For the next two days Falter anxiously fished for an even larger rockfish, meanwhile hoping his 47-pounder would hold up. Saturday and Sunday came and went with several fish in the 40-pound area, but nothing close to Falter’s 47. On Sunday the top ten took a dramatic hit as four fish weighing in the mid-forties came to the weigh stations. But, once again, Falter’s fish held on. Billy James of Arlington, Virginia reeled in a 45.3 pound rockfish to secure second place and 1st place in all of the TWT’s, giving him a grand total of $67,570. James hooked this beauty near buoy 78 at 10:30 AM. James said he was using a white parachute and shad with a purple head. James had to overcome some adversity earlier in the week when his boat blew a motor. A friend was kind enough to lend James his 19-foot Triumph boat for the tournament.
“Once again we see the second place fish winning all of the TWT’s. You have to enter all of the TWT’s or you will miss out on some big money”, said Smith of the MSSA.
John T. Dove of Annandale, Virginia reeled in a 45 pound rockfish at 11:30 A.M. Friday morning, placing him third in the overall tournament and second in the TWT’s. His winnings total $29,115. Dove caught this beast on a white parachute just south of Cedar Point.

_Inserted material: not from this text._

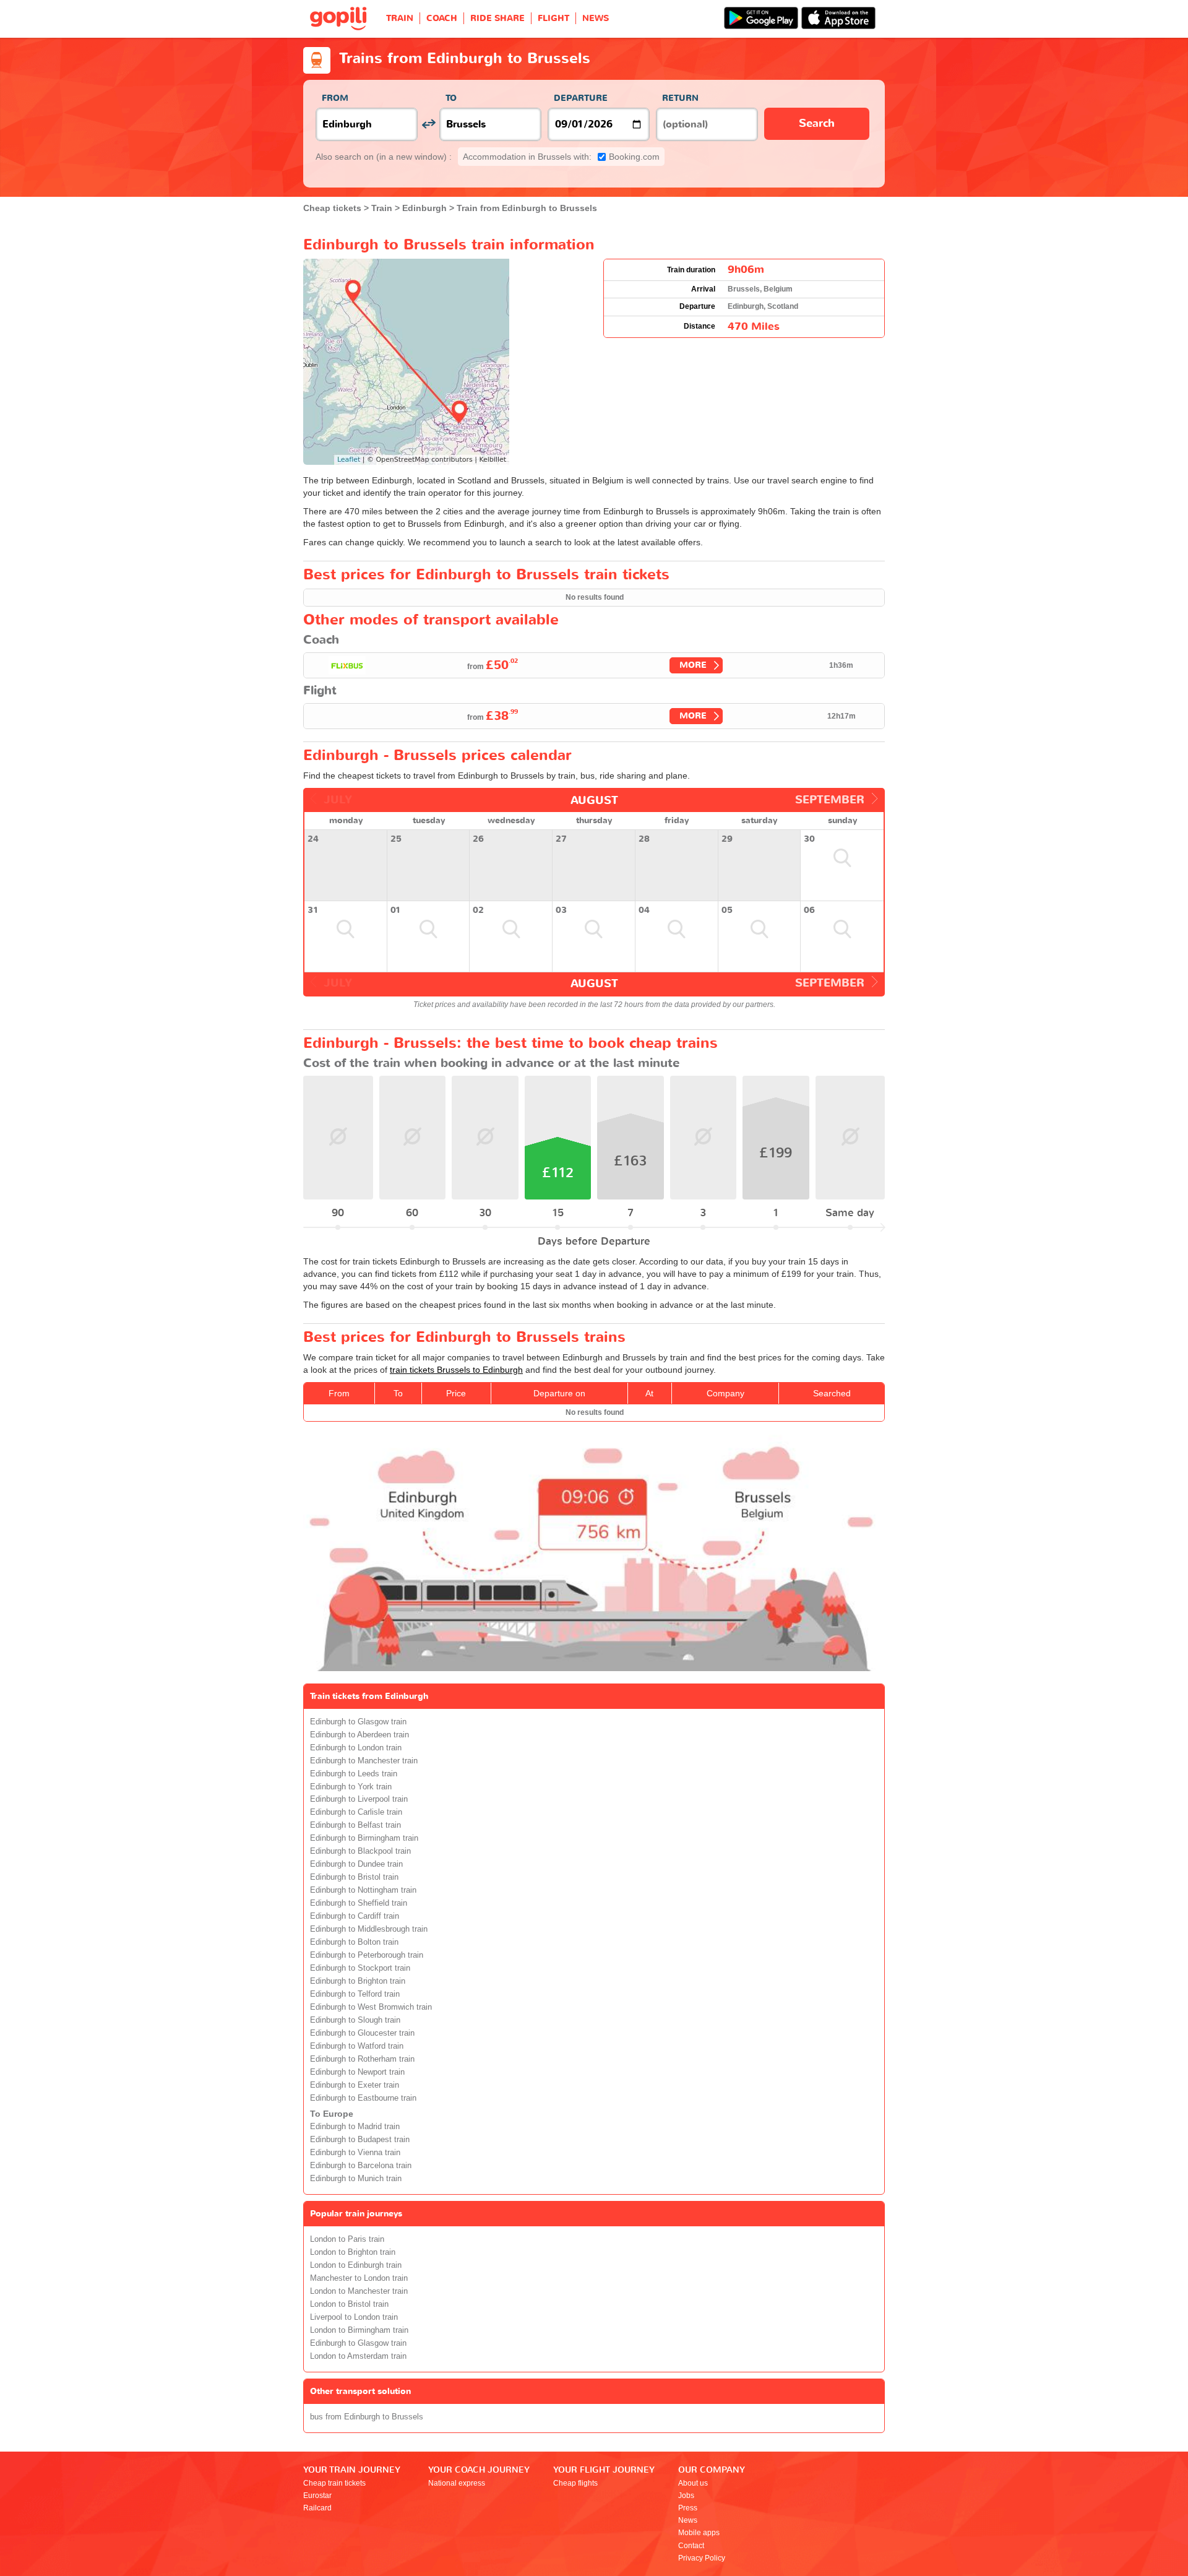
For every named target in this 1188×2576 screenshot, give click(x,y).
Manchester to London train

Raymond Cleaveland of Waldorf came in fourth place in the main tournament and third place in the TWT’s with his 44.6 pound rockfish. Cleaveland will be walking away with $9,521.
Stephen Smith of Hanover, Pennsylvania walked away with $15,101 for weighing in a 42.65 pound rockfish. Smith was fifth overall and placed in all of the TWT’s.
In the Charter Boat and Professional Division, Captain Robert Wetherald weighed in a 46.35 pound rockfish securing him first place overall and first place in all of the TWT’s. Wetherald will be receiving $10,200 for his efforts out on the Bay. Second place went to Captain Charlie Sisson on Back Draft out of Chesapeake Beach, MD. Sisson brought in a 42.55 pound rockfish on Friday worth $6,220. Finally, third place went to Captain Rick Huckleby who weighed in a 41.15 pound rockfish winning him $4,480.
The MSSA also hands out daily prizes, weigh station prizes, boat prizes, and catch and release prizes. This year’s Catch and Release winner is Lee Tippett, releasing 55 rockfish over this three day tournament. Cobra Marine sponsors this division and will be awarding Tippett with brand new radio electronics for his boat.
The MSSA has been hosting this tournament for over a quarter century now and every year it grows as more anglers compete for the big money. All major winners of the tournament will be given polygraph tests before they receive their prizes to maintain the integrity of the tournament.
The MSSA uses a small percentage of the fees to fund their lobbying efforts in Annapolis and Washington DC protecting the rights and traditions of recreational and sport fishermen. The MSSA is the voice of the Maryland Angler and has nearly 7,000 members and 13 chapters statewide. MSSA is proud of the fact they represent the voice of Maryland anglers and that no out-of-state organization dictates their agenda.